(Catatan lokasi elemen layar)
────────────────────────────────────────

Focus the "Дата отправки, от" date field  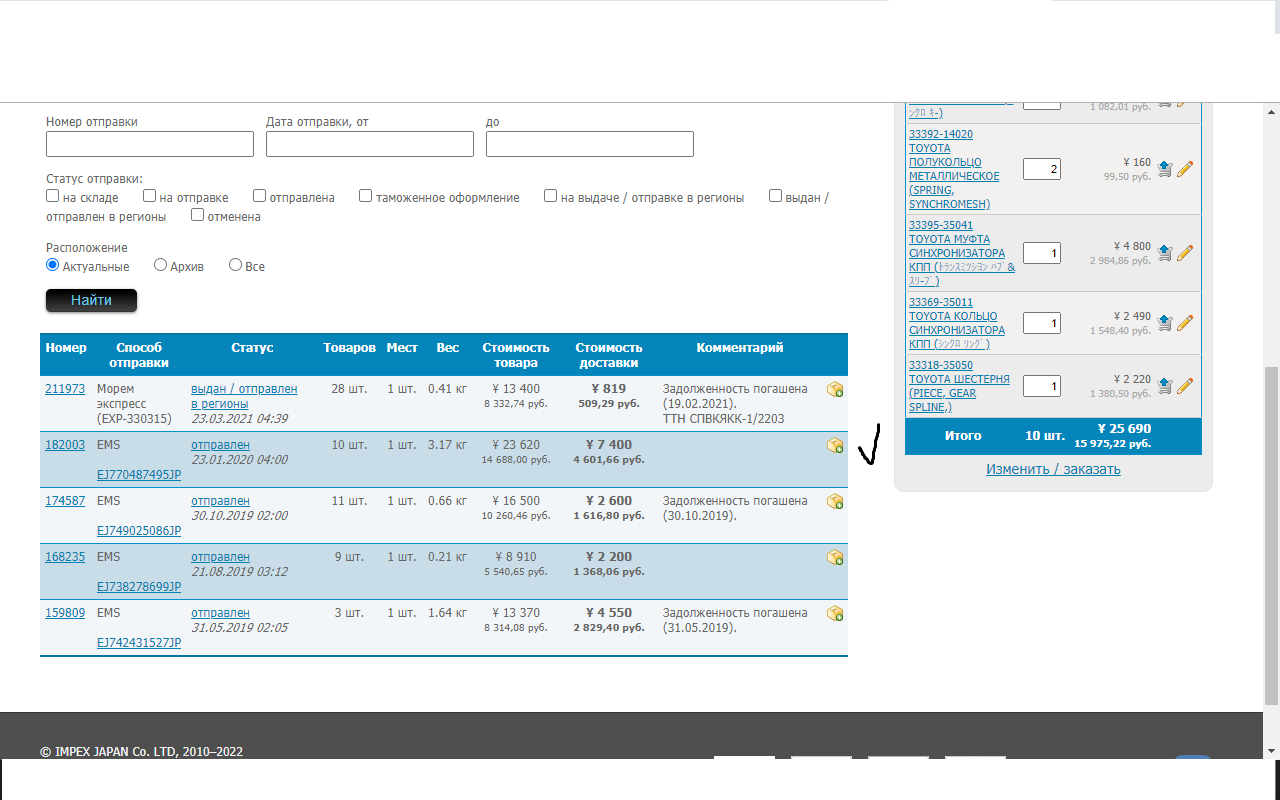[370, 144]
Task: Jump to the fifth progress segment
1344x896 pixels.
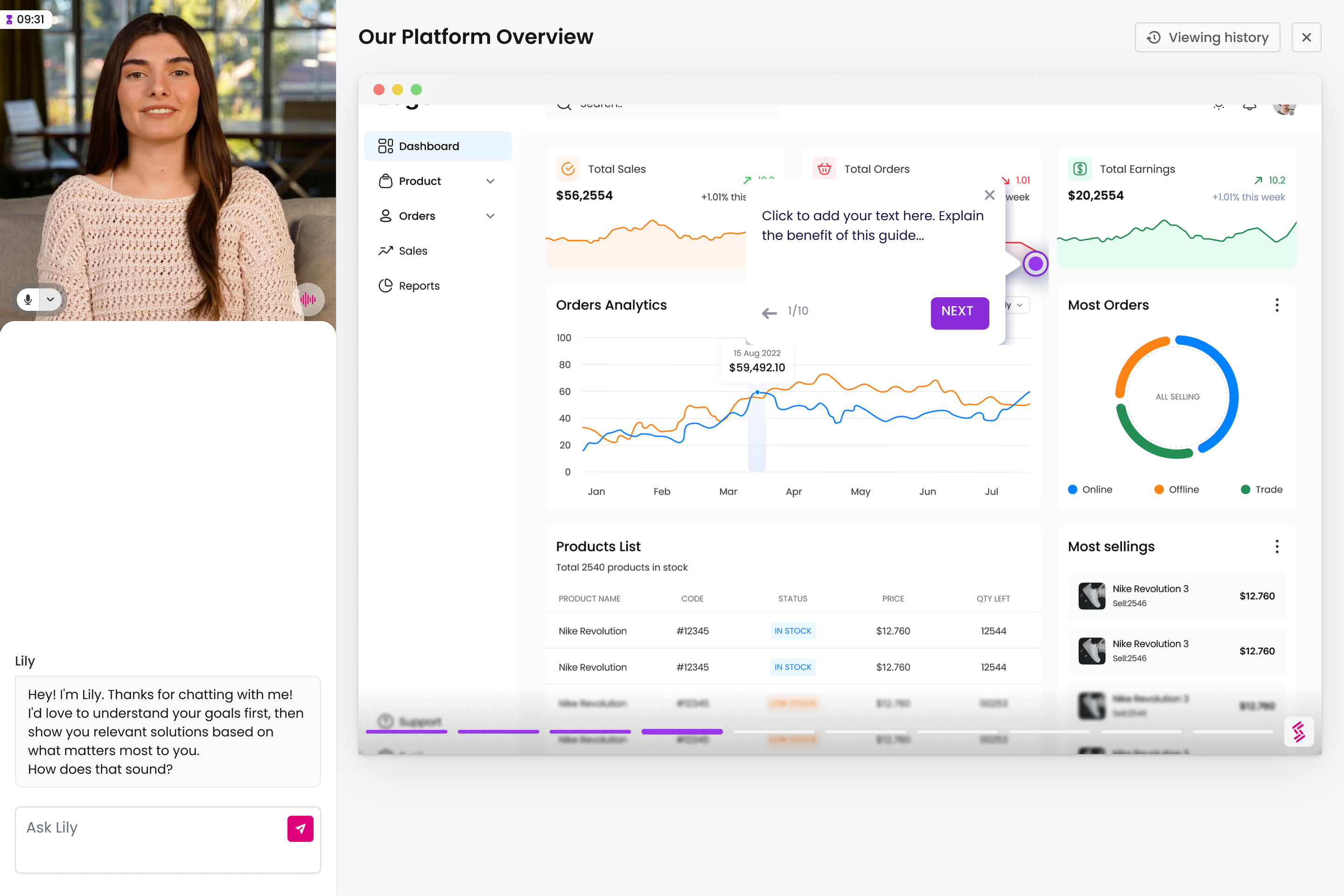Action: click(x=774, y=731)
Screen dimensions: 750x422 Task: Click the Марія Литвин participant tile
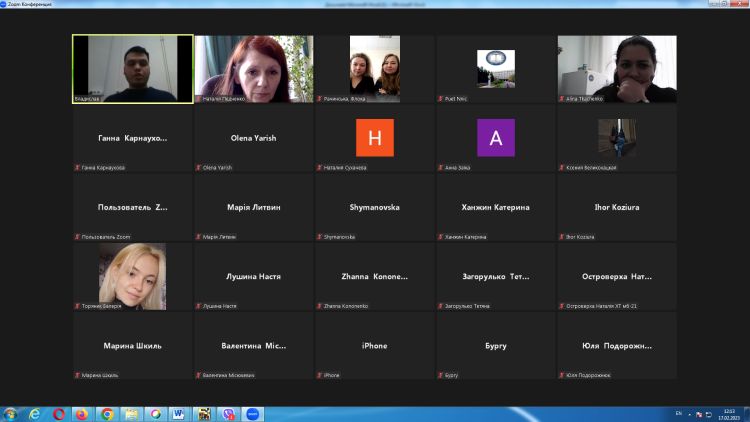(254, 207)
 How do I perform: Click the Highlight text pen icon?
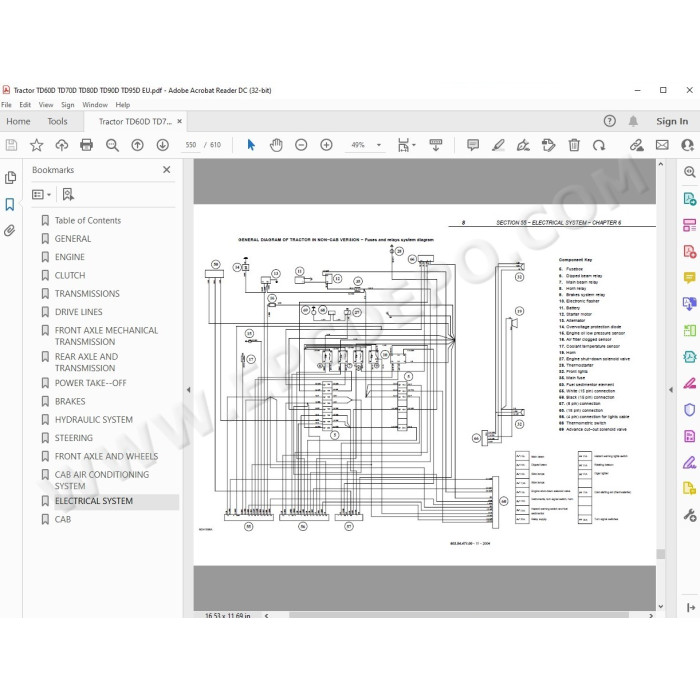coord(498,145)
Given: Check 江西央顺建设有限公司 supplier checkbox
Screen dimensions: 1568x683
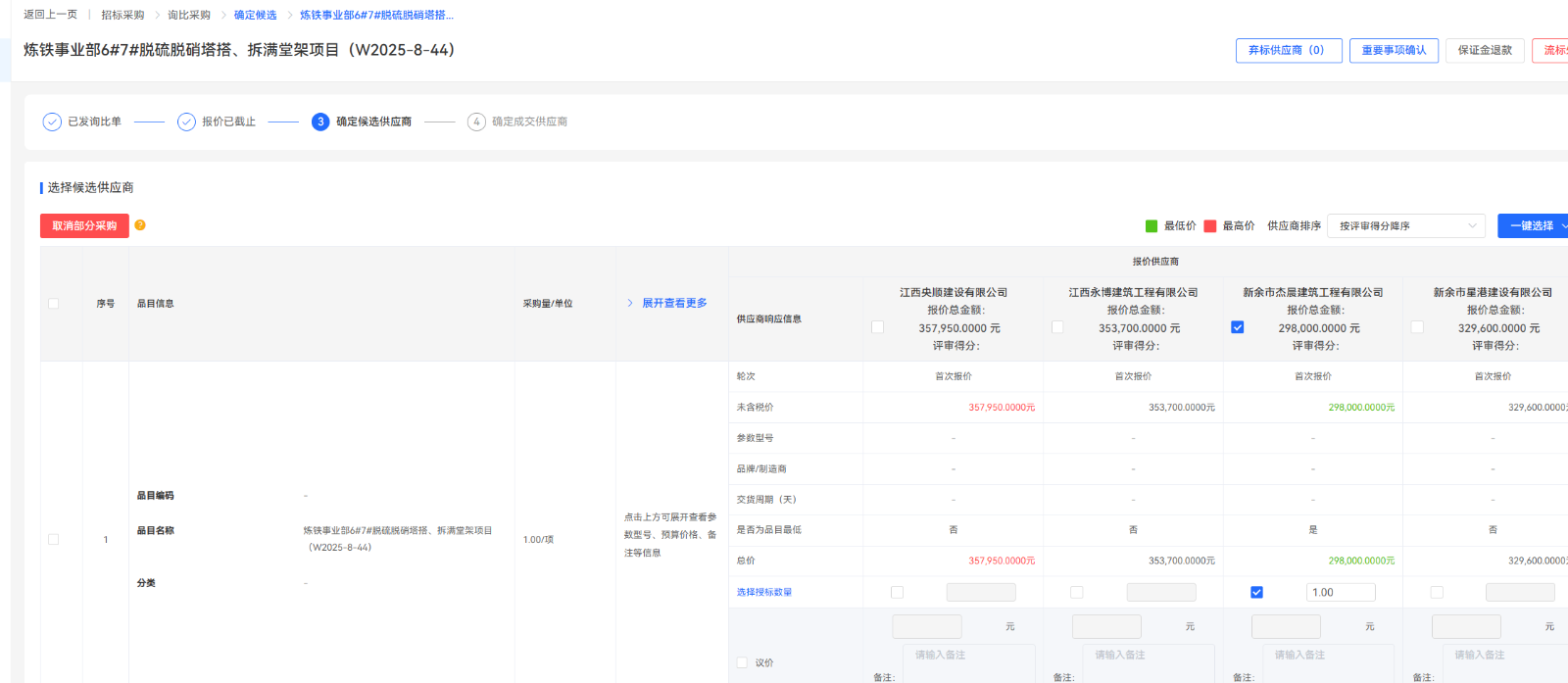Looking at the screenshot, I should [877, 327].
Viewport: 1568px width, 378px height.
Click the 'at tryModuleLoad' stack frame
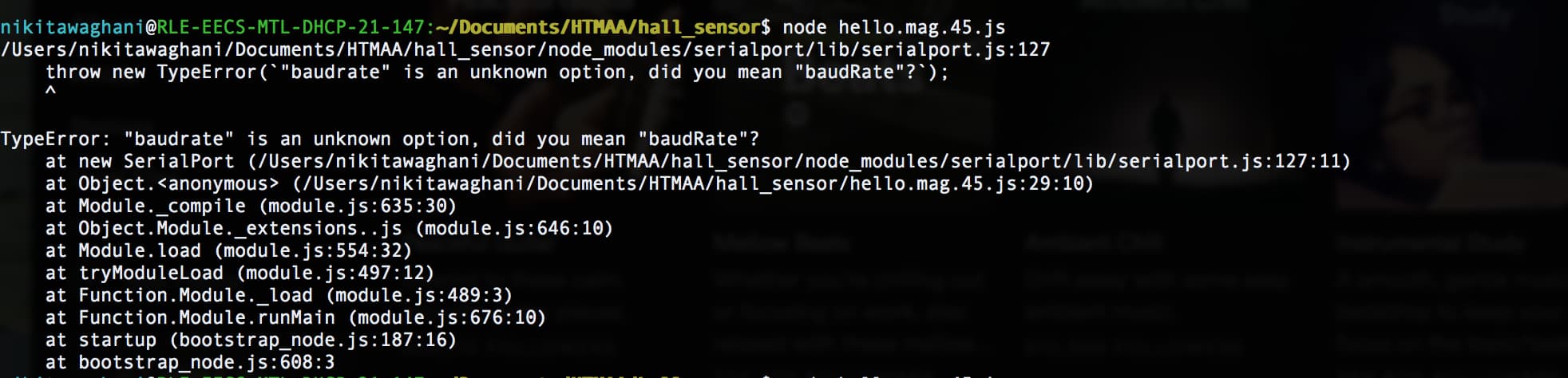pos(240,274)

────────────────────────────────────────

* **Tujuan**
Salin tanpa perubahan bagian butir di atas yang dimulai dari baris berisi "Task: Jump to the fifth progress segment" hingga akhir butir, kedua ujungnya ikut disalin. Gambar tidak perlu dimasukkan ke dalam jawaban.

* **Pembahasan Jawaban**
Task: Jump to the fifth progress segment
1344x896 pixels.
Action: click(x=774, y=731)
Screen dimensions: 750x422 Task: Click the Марія Литвин participant tile
(254, 207)
 How do I perform: Click the Highlight text pen icon?
coord(498,145)
Given: Check 江西央顺建设有限公司 supplier checkbox
Screen dimensions: 1568x683
Looking at the screenshot, I should [877, 327].
Viewport: 1568px width, 378px height.
Click the 'at tryModuleLoad' stack frame
pos(240,274)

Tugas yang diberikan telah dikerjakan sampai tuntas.